Star in the constellation Norma

Zeta Normae, Latinised from ζ Normae, is a solitary, yellow-white hued star in the southern constellation of Norma. With an apparent visual magnitude of 5.81, it is a dim star near the lower limit of visibility for the naked eye. Based upon an annual parallax shift of 14.2 mas as seen from Earth, this system is located approximately 230 light years from the Sun. It is advancing in the general direction of the Sun with a radial velocity of −45.6 km/s.

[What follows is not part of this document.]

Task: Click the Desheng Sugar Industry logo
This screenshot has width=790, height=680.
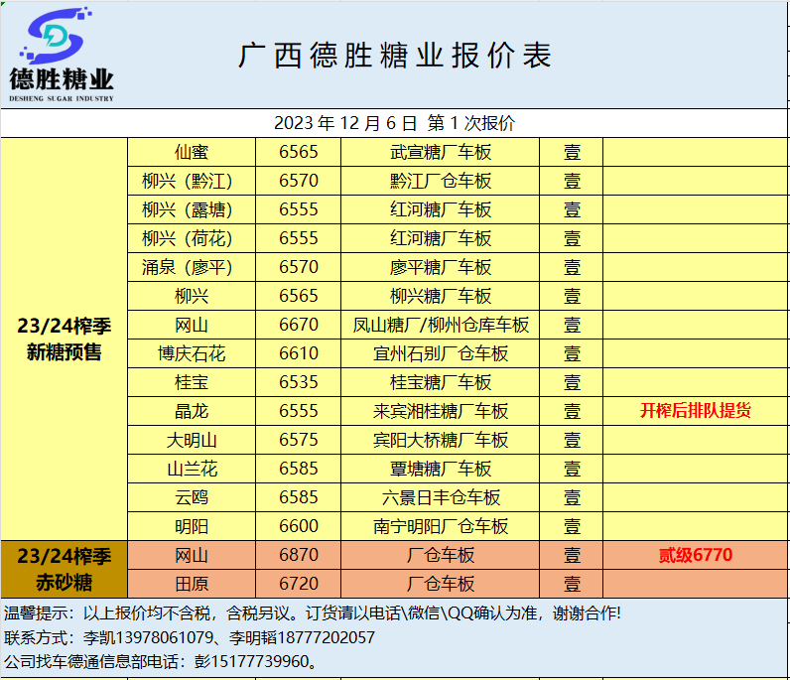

This is an evolved F-type giant star with a stellar classification of F2 III that has swollen and cooled off the main sequence after consuming the hydrogen at its core. It is an estimated 1.5 billion years old with 1.74 times the mass of the Sun and 3.2 times the Sun's radius. Zeta Normae is radiating approximately 19 times the Sun's luminosity from its photosphere at an effective temperature of 6,743 K.